Por otro habló de los avances del Instituto en la puesta a punto y validación de PCRs para la detección de variantes genéticas de SARS-COV2. Finalmente, destacó los avances y proyectos realizados junto con la Unidad de Investigación del Hospital Dr Negrín en Las Palmas de Gran Canaria, el Servicio Canario de la Salud y, dentro de CIBERINFEC (CIBER de Enfermedades infecciosas), para el empleo de ozono para la desinfección de superficies y material médico y su utilidad para eliminar el SARS-Cov2.

Participación del microbioma pulmonar en pacientes con EPOC

Finalmente, Gloria Pérez Rubio, miembro del Laboratorio HLA del Instituto Nacional de Enfermedades Respiratorias Ismael Cosío Villegas (INER) que centra su investigación en el estudio de la susceptibilidad genética a la Enfermedad Pulmonar Obstructiva Crónica (EPOC), la adicción a la nicotina, la evaluación de mecanismos epigenéticos y del microbioma pulmonar en EPOC, inició su ponencia explicando los conceptos de Microbiota, que son comunidades de microorganismos que viven en el cuerpo de un huésped, y Microbioma, el genoma de las mismas obtenidas por técnicas de secuenciación.

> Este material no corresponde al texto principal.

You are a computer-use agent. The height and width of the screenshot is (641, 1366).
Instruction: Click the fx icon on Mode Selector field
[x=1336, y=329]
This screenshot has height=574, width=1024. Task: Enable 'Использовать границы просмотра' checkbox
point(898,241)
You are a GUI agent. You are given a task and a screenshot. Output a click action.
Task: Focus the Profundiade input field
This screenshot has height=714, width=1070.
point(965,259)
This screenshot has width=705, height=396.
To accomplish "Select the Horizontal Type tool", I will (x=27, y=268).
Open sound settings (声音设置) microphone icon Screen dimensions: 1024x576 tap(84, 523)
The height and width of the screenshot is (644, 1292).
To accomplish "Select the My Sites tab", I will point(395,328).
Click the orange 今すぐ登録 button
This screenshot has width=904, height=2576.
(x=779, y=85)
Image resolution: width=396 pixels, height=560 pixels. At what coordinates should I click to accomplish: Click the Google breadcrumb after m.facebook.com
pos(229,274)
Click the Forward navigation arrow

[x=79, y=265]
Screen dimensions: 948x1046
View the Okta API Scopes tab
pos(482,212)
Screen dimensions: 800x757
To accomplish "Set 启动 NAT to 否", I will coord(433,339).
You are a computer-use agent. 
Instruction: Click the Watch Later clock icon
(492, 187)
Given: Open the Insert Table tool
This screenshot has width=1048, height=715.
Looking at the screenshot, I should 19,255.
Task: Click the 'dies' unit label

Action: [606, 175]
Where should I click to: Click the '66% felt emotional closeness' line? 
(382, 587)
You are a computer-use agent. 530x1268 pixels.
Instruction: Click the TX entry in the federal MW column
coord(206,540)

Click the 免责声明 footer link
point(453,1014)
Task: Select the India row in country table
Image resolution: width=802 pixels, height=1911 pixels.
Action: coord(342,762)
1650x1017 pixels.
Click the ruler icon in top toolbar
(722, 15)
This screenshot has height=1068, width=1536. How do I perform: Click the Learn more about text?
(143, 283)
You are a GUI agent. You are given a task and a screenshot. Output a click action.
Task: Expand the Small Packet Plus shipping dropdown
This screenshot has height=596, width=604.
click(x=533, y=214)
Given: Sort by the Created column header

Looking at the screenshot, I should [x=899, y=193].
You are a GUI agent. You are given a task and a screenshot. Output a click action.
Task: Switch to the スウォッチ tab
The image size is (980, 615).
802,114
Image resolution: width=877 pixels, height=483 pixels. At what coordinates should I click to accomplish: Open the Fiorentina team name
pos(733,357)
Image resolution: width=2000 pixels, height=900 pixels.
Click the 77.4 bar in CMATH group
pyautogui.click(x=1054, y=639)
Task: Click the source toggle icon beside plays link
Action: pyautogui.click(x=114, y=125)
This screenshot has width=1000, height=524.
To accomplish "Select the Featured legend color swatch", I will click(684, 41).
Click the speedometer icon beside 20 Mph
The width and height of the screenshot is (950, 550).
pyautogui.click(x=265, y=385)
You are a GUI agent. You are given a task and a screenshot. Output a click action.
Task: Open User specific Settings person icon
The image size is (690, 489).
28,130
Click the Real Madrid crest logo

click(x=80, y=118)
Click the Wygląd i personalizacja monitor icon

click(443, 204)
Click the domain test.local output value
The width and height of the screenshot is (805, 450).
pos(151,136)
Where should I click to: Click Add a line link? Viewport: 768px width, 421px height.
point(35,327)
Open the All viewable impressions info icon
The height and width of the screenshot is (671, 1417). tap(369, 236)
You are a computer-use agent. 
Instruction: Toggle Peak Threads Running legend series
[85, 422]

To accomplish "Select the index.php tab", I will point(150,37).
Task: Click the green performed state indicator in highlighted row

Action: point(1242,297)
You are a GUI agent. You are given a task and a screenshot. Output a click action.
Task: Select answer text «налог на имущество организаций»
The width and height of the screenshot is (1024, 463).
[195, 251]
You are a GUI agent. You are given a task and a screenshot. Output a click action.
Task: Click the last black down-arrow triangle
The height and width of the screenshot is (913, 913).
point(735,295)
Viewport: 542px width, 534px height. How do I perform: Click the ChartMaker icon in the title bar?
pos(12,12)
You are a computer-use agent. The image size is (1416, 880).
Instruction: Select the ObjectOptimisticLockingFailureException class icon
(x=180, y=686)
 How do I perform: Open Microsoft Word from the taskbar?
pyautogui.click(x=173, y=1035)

Indicó que el estilo de vida y la edad influyen en el microbioma, además de contaminación ambiental y el estado inmune del paciente. Una vez analizados conceptos clave, la ponencia se enfocó al aparato respiratorio. Así, indico que un pulmón sano presenta baja densidad microbiana y alta diversidad bacteriana, mientas que en un pulmón enfermo existiría una menor diversidad microbiana y alta densidad. Además, indicó microbiomas más tipo en enfermedades tales como EPOC o el cáncer de pulmón.

Estas poblaciones de microorganismos son dinámicas y estables en un pulmón sano. Pérez Rojas indicó que la ruptura del mismo es indicativo de un pulmón enfermo. Además, destacó que puede haber relación entre ambiente inflamatorio e infección pulmonar y mortalidad.